#### Exercise prompt
All that is asked is a faithful reproduction of the entries.

--- The records ---

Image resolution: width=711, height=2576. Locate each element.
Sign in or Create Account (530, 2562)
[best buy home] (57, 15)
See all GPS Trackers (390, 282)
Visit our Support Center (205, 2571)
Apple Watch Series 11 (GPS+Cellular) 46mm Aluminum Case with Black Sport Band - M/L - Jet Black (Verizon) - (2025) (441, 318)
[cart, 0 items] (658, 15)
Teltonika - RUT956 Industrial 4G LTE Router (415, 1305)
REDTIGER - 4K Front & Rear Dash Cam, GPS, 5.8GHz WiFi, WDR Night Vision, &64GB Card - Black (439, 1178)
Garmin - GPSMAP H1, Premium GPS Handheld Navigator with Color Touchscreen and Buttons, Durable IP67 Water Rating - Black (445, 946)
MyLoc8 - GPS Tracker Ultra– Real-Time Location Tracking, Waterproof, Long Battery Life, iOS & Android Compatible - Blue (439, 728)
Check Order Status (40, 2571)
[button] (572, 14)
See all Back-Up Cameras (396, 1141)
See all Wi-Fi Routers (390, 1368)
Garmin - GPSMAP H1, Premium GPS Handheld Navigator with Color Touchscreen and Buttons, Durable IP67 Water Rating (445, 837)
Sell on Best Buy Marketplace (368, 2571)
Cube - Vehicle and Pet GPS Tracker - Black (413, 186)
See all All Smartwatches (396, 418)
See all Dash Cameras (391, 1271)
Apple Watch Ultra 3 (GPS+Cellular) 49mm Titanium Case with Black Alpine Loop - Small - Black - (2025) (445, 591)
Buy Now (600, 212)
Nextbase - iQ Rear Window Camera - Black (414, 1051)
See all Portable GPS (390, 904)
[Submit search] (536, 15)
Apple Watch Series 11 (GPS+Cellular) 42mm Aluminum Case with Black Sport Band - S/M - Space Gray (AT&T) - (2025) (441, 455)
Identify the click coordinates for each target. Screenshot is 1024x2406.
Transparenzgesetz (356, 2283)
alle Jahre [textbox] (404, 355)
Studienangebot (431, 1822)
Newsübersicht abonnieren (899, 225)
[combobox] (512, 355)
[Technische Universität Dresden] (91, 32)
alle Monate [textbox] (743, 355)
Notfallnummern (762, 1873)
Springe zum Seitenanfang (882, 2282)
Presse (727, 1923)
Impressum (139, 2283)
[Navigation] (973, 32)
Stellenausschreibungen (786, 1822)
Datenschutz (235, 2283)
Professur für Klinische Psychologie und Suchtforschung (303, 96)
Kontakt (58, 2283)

---

#### Written solution
Image resolution: width=711, height=2576. Locate each element.
Sign in or Create Account (530, 2562)
[best buy home] (57, 15)
See all GPS Trackers (390, 282)
Visit our Support Center (205, 2571)
Apple Watch Series 11 (GPS+Cellular) 46mm Aluminum Case with Black Sport Band - M/L - Jet Black (Verizon) - (2025) (441, 318)
[cart, 0 items] (658, 15)
Teltonika - RUT956 Industrial 4G LTE Router (415, 1305)
REDTIGER - 4K Front & Rear Dash Cam, GPS, 5.8GHz WiFi, WDR Night Vision, &64GB Card - Black (439, 1178)
Garmin - GPSMAP H1, Premium GPS Handheld Navigator with Color Touchscreen and Buttons, Durable IP67 Water Rating - Black (445, 946)
MyLoc8 - GPS Tracker Ultra– Real-Time Location Tracking, Waterproof, Long Battery Life, iOS & Android Compatible - Blue (439, 728)
Check Order Status (40, 2571)
[button] (572, 14)
See all Back-Up Cameras (396, 1141)
See all Wi-Fi Routers (390, 1368)
Garmin - GPSMAP H1, Premium GPS Handheld Navigator with Color Touchscreen and Buttons, Durable IP67 Water Rating (445, 837)
Sell on Best Buy Marketplace (368, 2571)
Cube - Vehicle and Pet GPS Tracker - Black (413, 186)
See all All Smartwatches (396, 418)
See all Dash Cameras (391, 1271)
Apple Watch Ultra 3 (GPS+Cellular) 49mm Titanium Case with Black Alpine Loop - Small - Black - (2025) (445, 591)
Buy Now (600, 212)
Nextbase - iQ Rear Window Camera - Black (414, 1051)
See all Portable GPS (390, 904)
[Submit search] (536, 15)
Apple Watch Series 11 (GPS+Cellular) 42mm Aluminum Case with Black Sport Band - S/M - Space Gray (AT&T) - (2025) (441, 455)
Identify the click coordinates for each target. Screenshot is 1024x2406.
Transparenzgesetz (356, 2283)
alle Jahre [textbox] (404, 355)
Studienangebot (431, 1822)
Newsübersicht abonnieren (899, 225)
[combobox] (512, 355)
[Technische Universität Dresden] (91, 32)
alle Monate [textbox] (743, 355)
Notfallnummern (762, 1873)
Springe zum Seitenanfang (882, 2282)
Presse (727, 1923)
Impressum (139, 2283)
[Navigation] (973, 32)
Stellenausschreibungen (786, 1822)
Datenschutz (235, 2283)
Professur für Klinische Psychologie und Suchtforschung (303, 96)
Kontakt (58, 2283)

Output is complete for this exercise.